Pixels and Persons
There’s a difference between knowing someone and knowing about someone. It’s the difference between persons and pixels.
The Greek word for “person”—prosopon—also means “face”. Before the digital era, if you wanted an image of someone’s face, you had to hire a painter or sculptor to create it. Then came photography and now—digital images, which are essentially visual displays of data.
Digital images are getting better and better, and as a result, the conversation about digital privacy is getting louder. As Seth Godin asserted in a recent podcast episode that inspired this reflection, people don’t like to be surprised by what a stranger could know about them.
But knowing about someone is not the same as knowing a person.
What’s the difference? Being present. Being attentive. Being curious. And the magical reciprocity that happens when while listening deeply to someone else, you get to know yourself again or in a new way, simultaneously affirming the humanity of both yourself and the other person.

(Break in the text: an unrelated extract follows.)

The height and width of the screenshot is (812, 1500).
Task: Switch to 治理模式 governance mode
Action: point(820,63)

We will make the digital images even clearer and the machines even more efficient and the robots even smarter. Because we can. Marketing based on personal information will get even more precise. But as this happens, I hope we will ask ourselves the kinds of questions the Amish ask and avoid falling into an unconscious Faustian pact with technology:
What might I lose from buying a product or service that is done by a machine rather than a person? Is what I might gain worth what I might lose? Where else could I get what I might lose?

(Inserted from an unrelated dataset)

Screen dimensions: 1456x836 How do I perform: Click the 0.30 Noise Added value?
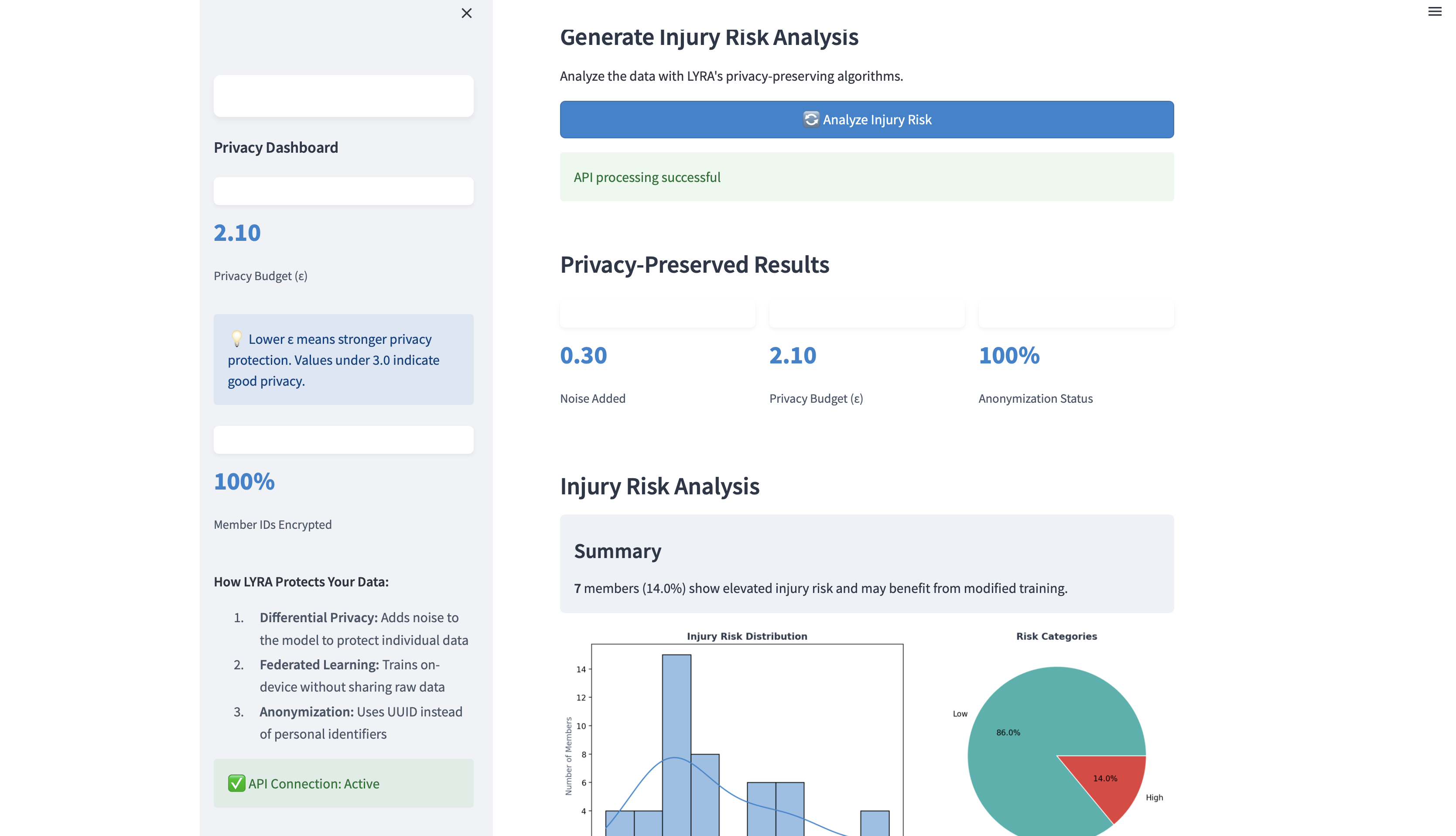583,356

If they don’t already, the computers will eventually know more about us than we know about ourselves. But they will never know us, for we are unique and unrepeatable mysteries, always changing and becoming someone different. Of course, we will try to program this into the algorithm, trying to close the gap between a person’s rate of change and the data trail left by that change. But the created thing, no matter how powerful or intelligent it becomes, will never truly know its creator.
Because to know a person truly is to know that you can never truly know that person.